Representative pan-TRK immunohistochemistry images with corresponding H-scores. A Papillary thyroid carcinoma (PTC) with TFG::NTRK1 fusion (case 1) exhibits strong cytoplasmic and membranous staining, with the highest H-score in this study (251.8). B PTC with TPM3::NTRK1 fusion (case 5) displays membranous staining, with an H-score of 126.5. C PTC with ETV6::NTRK3 fusion (case 13) shows membranous staining, with an H-score of 74.6. D A fusion-negative PTC (Case 45) demonstrates cytoplasmic staining, with the lowest H-score in this study (25.6). E This panel illustrates staining heterogeneity observed in a representative immunohistochemically stained image. F Staining intensity in panel E is analyzed and categorized into four levels for H-score calculation: 0 (blue), 1 + (yellow), 2 + (orange), and 3 + (red), illustrating the distribution of pan-TRK staining

We performed RNA-based targeted deep sequencing as previously described [22], using the in-house-validated ThyChase panel (ConnectaGen, Seoul, Korea), which covers 87 clinically relevant thyroid cancer-related fusions. These include 10 NTRK fusion types, such as NTRK1 with partner genes IRF2BP2, TFG, TPM3, TPR, SQSTM1, SSBP2, and NTRK3 with partner genes ETV6, RBPMS, SQSTM1, and EML4. The panel also includes 22 RET fusion types with partner genes CCDC6, ERC1, FKBP15, GOLGA5, HOOK3, KIAA1217, KTN1, NCOA4, PCM1, PRKAR1A, TRIM24, TRIM33, TRIM27, SPECC1L, TBL1XR1, AKAP13, DLG5, SQSTM1, CCDC186, AFAP1L2, PPFIBP2, and KIF5B. Other included fusion types are BRAF (with partner genes AKAP9, AGK, LMO7, BCL2L11, CCNY, FAM114A2, OSBPL1A, OSBPL9, MACF1, POR, SND1, MKRN1, ZC3HAV1, PICALM, NFYA, AP3B1), THADA (IGF2BP3, LOC389473, LOC100505678, TRA2A), ALK (STRN, EML4, GFPT1, GTF2IRD1, CCDC149), FGFR2 (WARS, KIAA1598, OFD1, VCL), PPARG (CREB3L2, PAX8), UACA (LTK), MET (TFG), SS18 (SLC5A11), RNF213 (SLC26A11), ROS1 (CCDC30), RAF1 (AGGF1), and EZR (ERBB4).
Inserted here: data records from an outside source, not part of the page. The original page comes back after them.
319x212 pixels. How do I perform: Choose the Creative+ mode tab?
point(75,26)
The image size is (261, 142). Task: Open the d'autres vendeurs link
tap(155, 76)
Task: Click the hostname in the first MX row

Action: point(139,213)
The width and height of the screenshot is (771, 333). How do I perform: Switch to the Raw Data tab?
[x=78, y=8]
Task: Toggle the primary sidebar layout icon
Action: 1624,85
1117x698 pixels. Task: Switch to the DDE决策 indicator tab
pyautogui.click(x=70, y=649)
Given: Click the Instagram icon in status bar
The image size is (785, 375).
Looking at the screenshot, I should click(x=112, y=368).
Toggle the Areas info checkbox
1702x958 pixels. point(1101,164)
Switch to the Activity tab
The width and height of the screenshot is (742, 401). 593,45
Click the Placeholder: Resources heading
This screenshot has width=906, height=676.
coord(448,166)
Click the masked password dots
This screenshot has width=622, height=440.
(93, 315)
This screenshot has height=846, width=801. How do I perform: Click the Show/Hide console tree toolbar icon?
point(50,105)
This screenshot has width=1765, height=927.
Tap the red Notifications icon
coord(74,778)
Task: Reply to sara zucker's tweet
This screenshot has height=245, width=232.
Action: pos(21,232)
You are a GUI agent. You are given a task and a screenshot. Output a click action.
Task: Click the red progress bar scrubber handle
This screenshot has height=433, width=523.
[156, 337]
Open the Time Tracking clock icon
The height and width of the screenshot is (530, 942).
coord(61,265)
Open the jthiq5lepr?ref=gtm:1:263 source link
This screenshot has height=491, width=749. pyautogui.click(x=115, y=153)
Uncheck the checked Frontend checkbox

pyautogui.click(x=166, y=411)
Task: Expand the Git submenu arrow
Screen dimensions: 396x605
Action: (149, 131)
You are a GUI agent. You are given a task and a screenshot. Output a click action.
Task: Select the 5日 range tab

Briefly, cDNA was synthesized from 10 ng of RNA using the SuperScript IV VILO Master Mix (Thermo Fisher Scientific, Waltham, MA), and sequencing libraries were prepared with the Ion Plus Fragment Library Kit (Thermo Fisher Scientific). Sequencing was conducted on the Ion S5 system (Thermo Fisher Scientific). A fusion event was considered positive if at least 100 high-quality end-to-end reads spanning the fusion junction were identified.

Associations between clinicopathologic features and gene fusion status were assessed using the chi-square and Fisher’s exact tests, depending on sample size and expected frequency conditions. Continuous variables were analyzed with an independent t-test or Mann–Whitney U test, as appropriate. All statistical calculations were performed using SPSS software (version 19.0.0; IBM Corp., Armonk, NY). A p-value of less than 0.05 was considered to indicate statistical significance.